The search for the album’s beacon stops abruptly at the
jaw-dropping momentous ballad ‘Took You
Up’, which has the capability to break each listener with every play. Right from the opening
line ‘is it the journey or the destination’, the instant gift of song writing
nirvana has been found and we are exposed to the starkest of relationship
analysis. From ‘cheap motels, diners and dives’ to ‘wouldn’t trade love for a
million bucks’, the analogies relentlessly flow amidst a stirring soundtrack
awash with gorgeous melodic breaks. This song is up alongside Brandi Carlile’s
‘Sugartooth’ as the best track heard
for ages and is in no danger of removal from a year-shaping list.
Courtney Marie Andrews may have come to prominence with the
release of HONEST LIFE, but there is a lengthy trail of exposure to the world
of a working musician over the last decade. Without doubt, this experience
filters into the song writing process and she certainly has a priceless knack
of capturing her feelings in the sung word. Evidence for the case of removing
iconic namechecking is almost complete to the extent where artists in her tailwind will soon be citing the name Courtney Marie Andrews.
Four tracks have surfaced online in the run up to the album
release headed by the title number ‘May
Your Kindness Remain’. An extraordinary perception to draw positives from
advancing flaws is a trait in the writing process, and this song leads the way.
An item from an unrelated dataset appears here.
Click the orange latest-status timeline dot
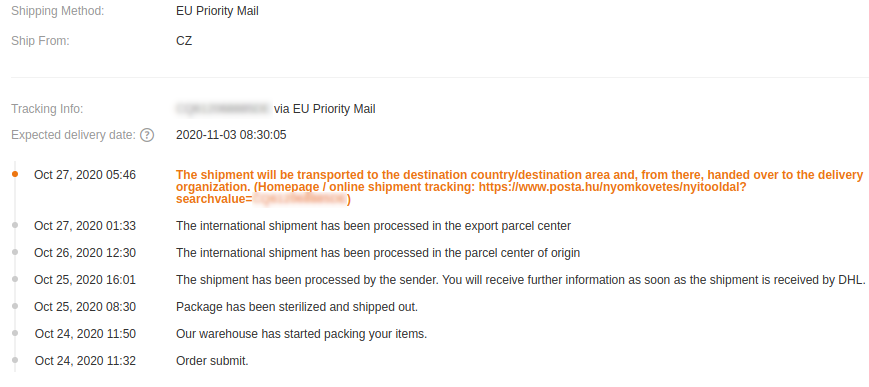The height and width of the screenshot is (387, 869). click(15, 174)
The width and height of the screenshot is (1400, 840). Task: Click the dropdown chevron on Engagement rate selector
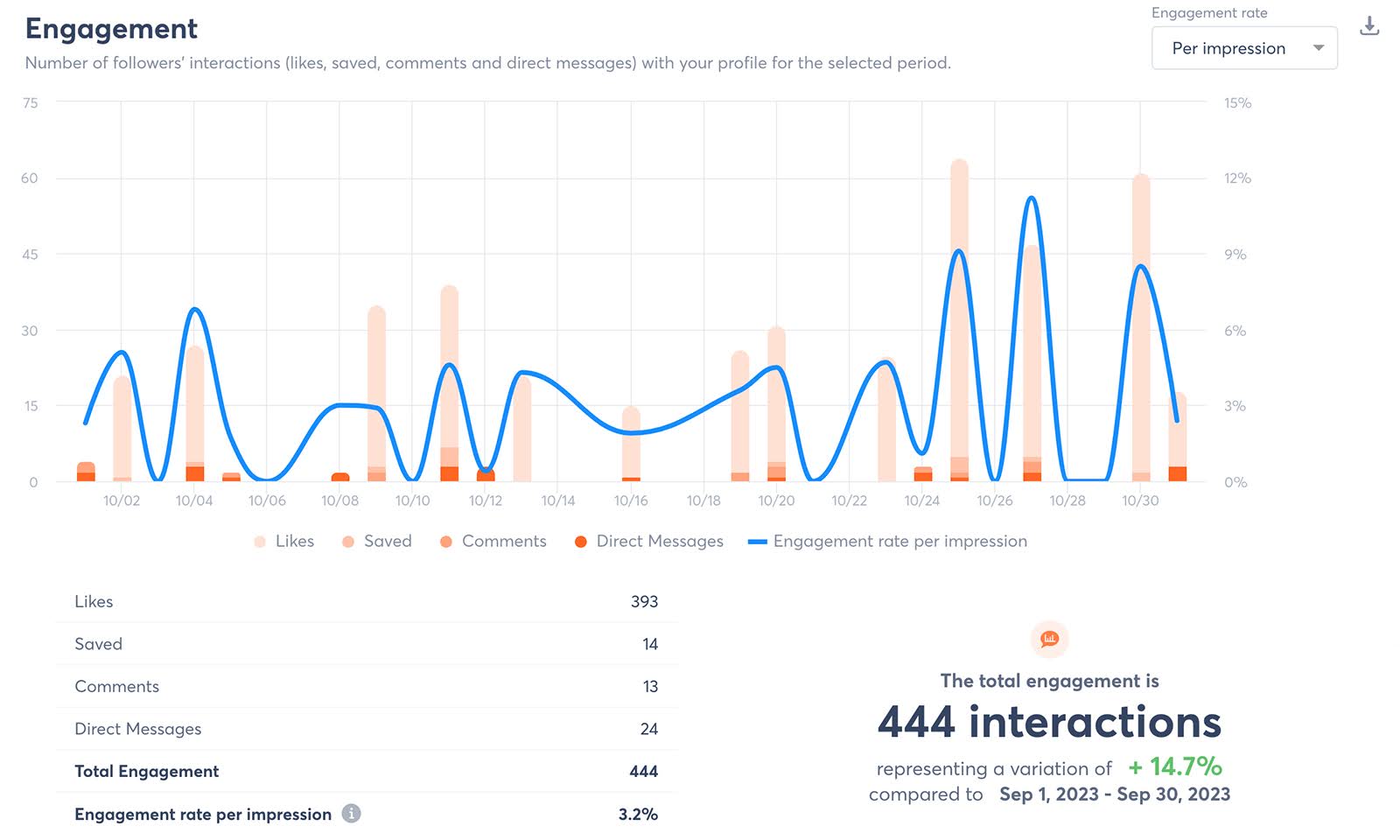click(x=1319, y=48)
The most recent album leak was the ironic ‘I’ve
Hurt Worse’, which sees the vocals slightly soar and the fortitude of the
artist spill over. Doubling up on the kindness theme is another previewed piece
‘Kindness of Strangers’. This is probably
one of the fuller sounding tracks on the album, complete with extra additional
backing vocals and an instrumental accompaniment marrying keys, strings and
percussion. Courtney’s lead vocals push a little harder here without losing any
of the sculptured elegance.
My second favourite track on the record is ‘Two Nights in Buffalo’. This was heard
first when featuring in the set at Moseley Folk Festival last September and
made an instant impression. The availability of repeat plays confirms this
initial promise. While every sympathy is offered to the city in question (the
second time it appears in my collection after Amanda Shires’ ‘Detroit or Buffalo’), it is refreshing
for somewhere else other than Cleveland to attract the song writing blues.
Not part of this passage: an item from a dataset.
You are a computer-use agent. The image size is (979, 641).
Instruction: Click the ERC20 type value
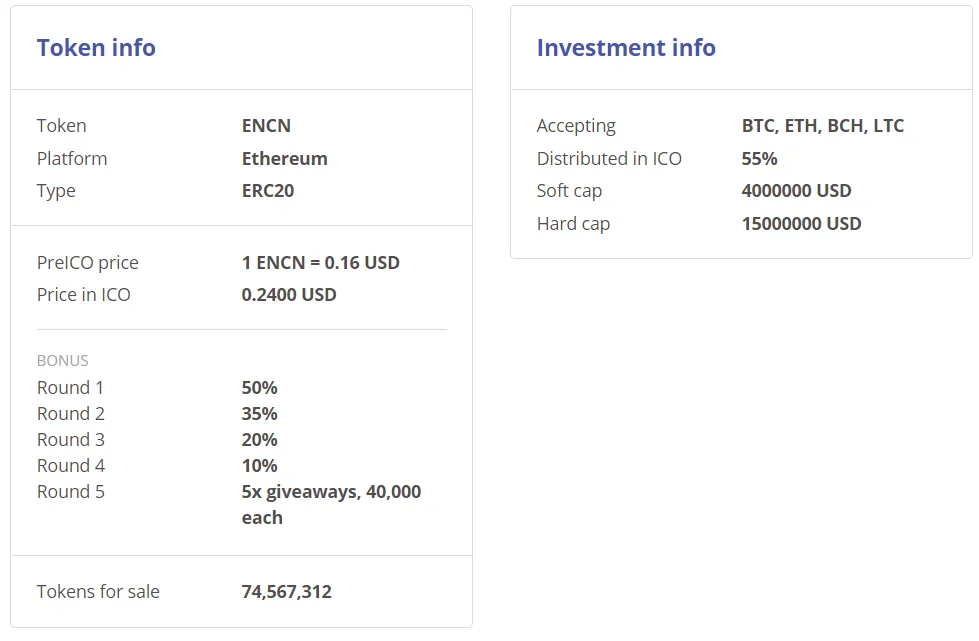coord(268,190)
Courtney does not refrain from dishing out some near clichés in ‘wrong side of
the tracks’, ‘mom and pop, 5 and dimes’, but the vision painted from this
punchier song portrays the message.
Everything about the infrastructure to this album seems to
fall into place: ten tracks, forty minutes, inspiring lead off title track and
the essential climactic closer. ‘Long Road
Back to You’ unveils as a mini epic in this role. Passion, feeling and a
killer chorus all add to the mix as we get the perfect send off, or hit the
repeat button if you have some sense!
‘Border’ and ‘This House’ were two songs Courtney
presented to a live audience when she played a fabulous solo gig in Oxford
recently. The first of these takes a social look at the immigrant attitude that
blights parts of the States, in this case close to the Arizona home where she
was raised. The second brings the theme back into the realm of the personal vicinity and how sometimes you just have to treasure what you have – warts and
all. This is an aspect of Courtney’s writing in which she really excels.
‘Rough Around the
Edges’ gets the widely used piano intro plus its major accompaniment, and rolls
out as a trademark Courtney Marie Andrews piece. The piercing vocals convey the
passion of the song and demonstrate that soul music can come in many different
forms. It is just an innate trait that certain performers effortlessly pour into
their musical art. ‘Lift the Lonely From
My Heart’ is the final track mentioned, but could quite conceivably be the
first in likeminded reviews. Here, organ and Wurlitzer makes a further soulful
impression and the emotive spark off the album gets a touch fiercer.
MAY YOUR KINDNESS REMAIN is the perfect embodiment of the heartfelt song. It weaves in a thread of art and reality, tearing up the singer-songwriter genre in a similar vein to her iconic American predecessors. Its ability to convey a multitude of messages awash with life’s imperfections tints it with an anti-corporate stance. Delicately sung and immaculately presented, Courtney Marie Andrews is the architect of a record that should act as a country/folk blueprint in 2018. A journey, a journal, a lesson, this album is a classic.